Hello, I'm using the dagster-duckdb-pandas integra...
# ask-community
d
Hello, I'm using the dagster-duckdb-pandas integration per this doc. In the
{"io_manager": duckdb_pandas_io_manager.configured({"database": "my_db.duckdb"})}
, it appears "my_db.duckdb" path is relative to the current script. But how do I specify a path that is located completely somewhere else? I tried
"database": {"env": "DUCKDB_DB_PATH"},
where the contents of my .env file is just
DUCKDB_DB_PATH=/home/some_user/databases/nhtsa.duckdb
, but I got an error message saying it couldn't find the database file because it was looking at
path_to_my_dagster_script/home/some_user/databases/nhtsa.duckdb
. So it appears it is appending the value in my DUCKDB_DB_PATH environment variable to the path of the dagster script file. Not sure if this is a bug or I need to specify the location of my duckdb database file in a different manner. Also, I think the default schema for duckdb is "main", not "public". Maybe that needs to be changed in the documentation also?
j
hey @Daniel Kim as far as i know the db should be able to create databased stored in other paths. For example, in our unit testing, I’m able to store the db in a tmp_path by doing
Copy code
"database"; os.path.join(tmp_path, "unit_test.duckdb")
I inspected the test and
tmp_path
is
Copy code
PosixPath('/private/var/folders/ns/r7rp0cg558zdj1yjm3p66qn80000gn/T/pytest-of-jamie/pytest-65/test_duckdb_io_manager_with_as0')
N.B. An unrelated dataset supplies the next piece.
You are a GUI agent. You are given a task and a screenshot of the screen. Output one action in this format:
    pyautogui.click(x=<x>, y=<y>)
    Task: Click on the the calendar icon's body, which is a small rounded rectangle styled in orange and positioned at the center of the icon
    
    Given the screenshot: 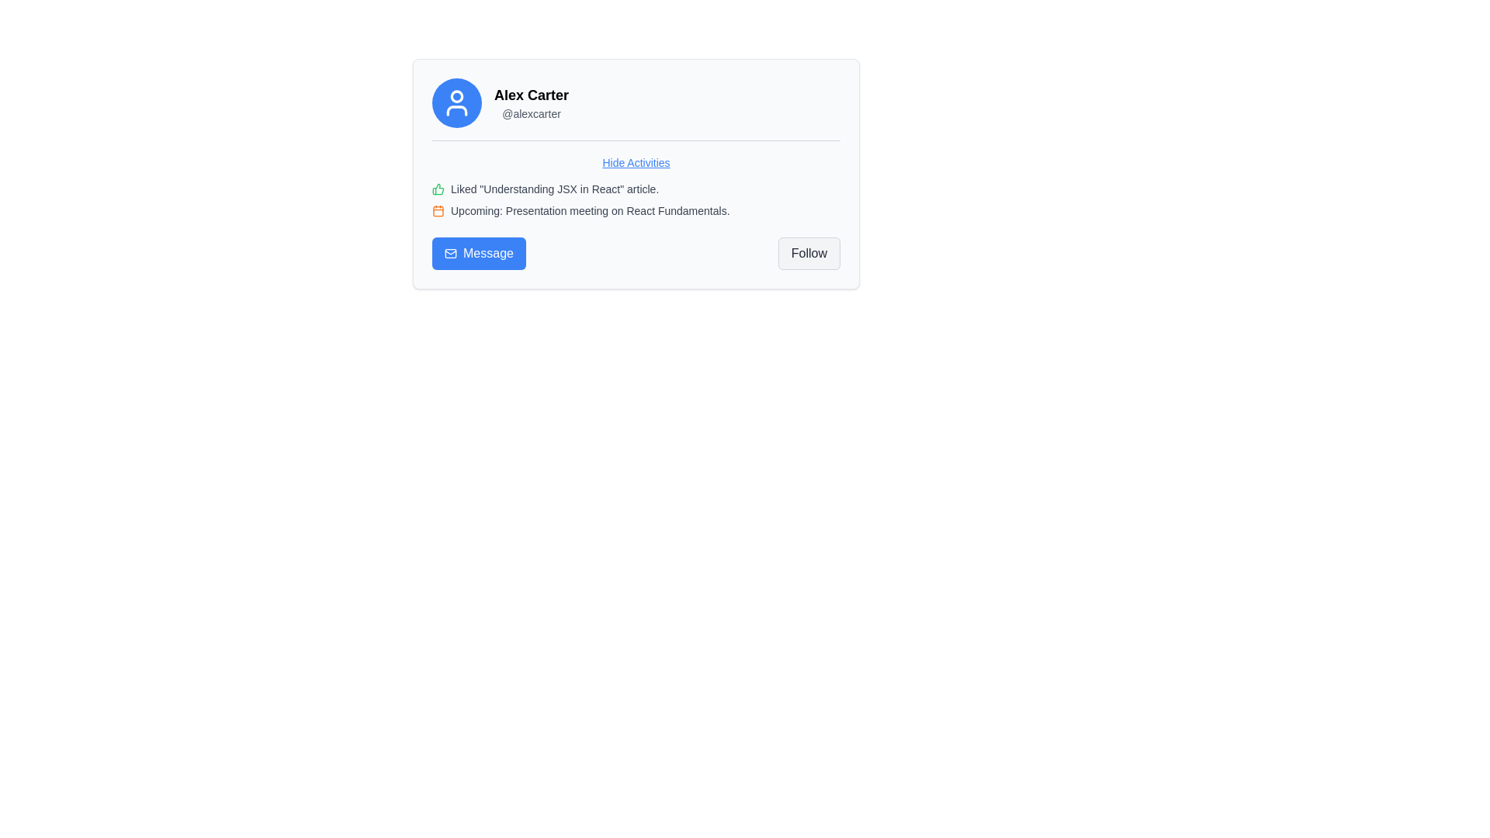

which is definitely not the path where the test file is. maybe try joining the path with the os library to see if that makes a difference? what OS are you running? that might also make a difference. As for
public
vs
main
- all of our database io managers share a default schema name, which is
public
. so if the schema isn’t set by the user, we manually set it to
public
.
d
Thanks! Im using Windows. Using pathlib did the trick for me. Thank you!